In the morning class periods on April 11, Beth Knobbe, author and relationship manager at Catholic Relief Services
(CRS), presented students with a broad overview of the global refugee crisis. Knobbe discussed the resettlement of refugees and explained how CRS is providing support to those displaced in communities both domestically and abroad.
“What was most interesting about Ms. Knobbe’s work was the apparent solidarity and teamwork between the volunteers and those they help,” says Venessa Agyemang ’18. “The volunteers listen and work hand-in-hand with the local people, not for them.
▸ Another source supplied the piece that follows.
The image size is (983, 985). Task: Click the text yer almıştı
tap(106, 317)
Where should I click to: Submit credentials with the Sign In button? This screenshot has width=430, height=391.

I think that creates a more memorable impact and it makes their work more effortless.”
In the late morning and early afternoon, students listened to the experiences of Metasabia Rigby and Mustafa Altaie, former refugees who are now active with Voices for Creative Nonviolence
, a Chicago-based organization that began in 2005 and challenges U.S. economic and military warfare waged in the Middle East.
Rigby was born in Ethiopia and came to the United States by way of Turkey and Croatia. In January 2016, she became an intern with Voices for Creative Nonviolence. Later that year, Rigby traveled to Calais, France, to advocate for the rights and needs of displaced refugee youth after authorities demolished a vast tent city there. Rigby is now pursuing a graduate degree from the School for International Training, and her interests include peacebuilding and conflict resolution.
Altaie fled Iraq with his family after he was kidnapped, tortured and released. He discussed his relocation to Arizona and his current experiences as a high school student in the U.S. In response to harassment he faced from other students, Altaie decided to form a peace club.
“It really surprised me that Mustafa was in our grade and has gone through so much,” reflects Brian Vance ’17. “His goals are so inspiring and his story is something that will stick with me.”
At the end of the day, Br. Joe Schenk, OFM, and Maria Joachum of Catholic Charities spoke to students about the resettlement of refugees. Br. Schenk provided information and statistics about the plight of refugees around the world, and students learned how Catholic Charities is providing assistance to refugees specifically in the Chicago area.“The speakers were able to provide a face and a narrative to the refugee experience,” says Sullivan. “Stories like those told by Metasabia Rigby and Mustafa Altaie enable students to be in solidarity with those who are facing injustice. Afterward, it was moving to see several of our students approach our speakers and offer words of encouragement, support and gratitude.”